We present a new family of logit-Q dynamics for efficient learning in stochastic games by combining the log-linear learning (also known as logit dynamics) for the repeated play of normal-form games with Q-learning for unknown Markov decision processes within the auxiliary stage-game framework. In this framework, we view stochastic games as agents repeatedly playing some stage game associated with the current state of the underlying game while the agents' Q-functions determine the payoffs of these stage games. We show that the logit-Q dynamics presented reach (near) efficient equilibrium in stochastic teams with unknown dynamics and quantify the approximation error. We also show the rationality of the logit-Q dynamics against agents following pure stationary strategies and the convergence of the dynamics in stochastic games where the stage-payoffs induce potential games, yet only a single agent controls the state transitions beyond stochastic teams. The key idea is to approximate the dynamics with a fictional scenario where the Q-function estimates are stationary over epochs whose lengths grow at a sufficiently slow rate. We then couple the dynamics in the main and fictional scenarios to show that these two scenarios become more and more similar across epochs due to the vanishing step size and growing epoch lengths.
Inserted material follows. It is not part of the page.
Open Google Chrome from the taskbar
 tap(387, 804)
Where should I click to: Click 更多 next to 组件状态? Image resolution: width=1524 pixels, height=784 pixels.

翻译：本文提出了一种新的Logit-Q动态族，用于在随机博弈中实现高效学习。该方法通过将标准型博弈重复对局中的对数线性学习（亦称Logit动态）与辅助阶段博弈框架下针对未知马尔可夫决策过程的Q学习相结合而构建。在此框架中，我们将随机博弈视为智能体重复进行与底层博弈当前状态相关联的某个阶段博弈，而智能体的Q函数则决定这些阶段博弈的收益。我们证明所提出的Logit-Q动态能在动态特性未知的随机团队中达到（近似）高效均衡，并量化了近似误差。同时，我们展示了该动态相对于遵循纯静态策略智能体的合理性，并证明了在阶段收益诱导势博弈但仅单个智能体控制状态转移（超越随机团队范畴）的随机博弈中该动态的收敛性。核心思想是通过虚构场景来近似动态过程：在该场景中，Q函数估计值在时间区间内保持平稳，且区间长度以足够缓慢的速率增长。随后，我们通过耦合主场景与虚构场景中的动态过程，证明由于步长渐趋于零且区间长度不断增长，这两个场景在各时间区间内会变得越来越相似。